(The following is the first chapter from
Tomorrow's Happiness Begins Today , the latest release from
Bodhi Tree Publishing, LLC and Keith MacConnell and Gary Mosher, the authors of the award-winning
Buddha in the Boardroom for handling job stress.)
CHAPTER ONE It is only possible to live happily
ever after on a day-to-day basis. Margaret Bonanno
The door opened and two women entered The Bodhi Tree Café and looked around the quiet room before making their way over to an empty table.

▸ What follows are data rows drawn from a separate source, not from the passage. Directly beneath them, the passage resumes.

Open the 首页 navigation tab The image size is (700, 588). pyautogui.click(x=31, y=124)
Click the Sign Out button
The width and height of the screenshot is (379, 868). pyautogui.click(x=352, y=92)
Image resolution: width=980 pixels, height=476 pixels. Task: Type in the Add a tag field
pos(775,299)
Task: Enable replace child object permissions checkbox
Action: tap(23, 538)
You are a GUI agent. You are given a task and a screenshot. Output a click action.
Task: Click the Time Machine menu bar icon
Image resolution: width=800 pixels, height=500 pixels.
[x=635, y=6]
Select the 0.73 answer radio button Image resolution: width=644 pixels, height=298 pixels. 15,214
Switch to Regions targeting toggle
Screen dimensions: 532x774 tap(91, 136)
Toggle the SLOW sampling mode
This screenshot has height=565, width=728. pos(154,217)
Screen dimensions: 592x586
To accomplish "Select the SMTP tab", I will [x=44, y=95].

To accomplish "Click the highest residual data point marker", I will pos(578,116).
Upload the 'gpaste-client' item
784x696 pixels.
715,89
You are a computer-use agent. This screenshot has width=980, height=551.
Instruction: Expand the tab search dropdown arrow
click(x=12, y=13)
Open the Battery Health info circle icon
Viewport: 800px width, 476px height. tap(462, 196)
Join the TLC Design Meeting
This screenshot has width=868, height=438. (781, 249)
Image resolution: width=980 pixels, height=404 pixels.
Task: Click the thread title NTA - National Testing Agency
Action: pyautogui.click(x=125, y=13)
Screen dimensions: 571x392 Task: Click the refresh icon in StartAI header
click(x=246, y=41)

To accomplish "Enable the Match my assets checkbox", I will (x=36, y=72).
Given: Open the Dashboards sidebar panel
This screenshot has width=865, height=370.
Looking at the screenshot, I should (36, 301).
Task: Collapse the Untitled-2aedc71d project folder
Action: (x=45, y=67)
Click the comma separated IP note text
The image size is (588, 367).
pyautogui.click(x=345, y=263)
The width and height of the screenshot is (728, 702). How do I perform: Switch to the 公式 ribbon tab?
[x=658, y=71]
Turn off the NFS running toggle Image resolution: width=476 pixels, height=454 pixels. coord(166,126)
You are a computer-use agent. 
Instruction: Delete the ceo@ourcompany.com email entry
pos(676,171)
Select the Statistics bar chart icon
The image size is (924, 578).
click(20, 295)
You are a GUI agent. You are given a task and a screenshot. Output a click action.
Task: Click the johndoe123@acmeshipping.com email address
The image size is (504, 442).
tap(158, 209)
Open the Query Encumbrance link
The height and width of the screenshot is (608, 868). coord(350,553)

Behind the counter Buddy, an older, bald man with a pot belly, finished polishing an already spotless glass before making his way over to greet his customers.
“Welcome to The Bodhi Tree Café,” he said with a smile as he slid menus in front of the women. “Can I start you off with some drinks?”
“I think I’ll just go with a diet cola,” the first woman responded.
“Do you have tea?” asked the second.
“Of course,” Buddy answered with his ever-present smile. “I’ll be right back with your drinks, just take your time looking over the menu.”
When Buddy returned the two women were deep in conversation.
“Oh goodness, we got to talking and haven’t even opened the menus yet.”
“That’s okay,” Buddy said as he placed their drinks in front of them. “Take your time. People often find this a popular place for conversation.”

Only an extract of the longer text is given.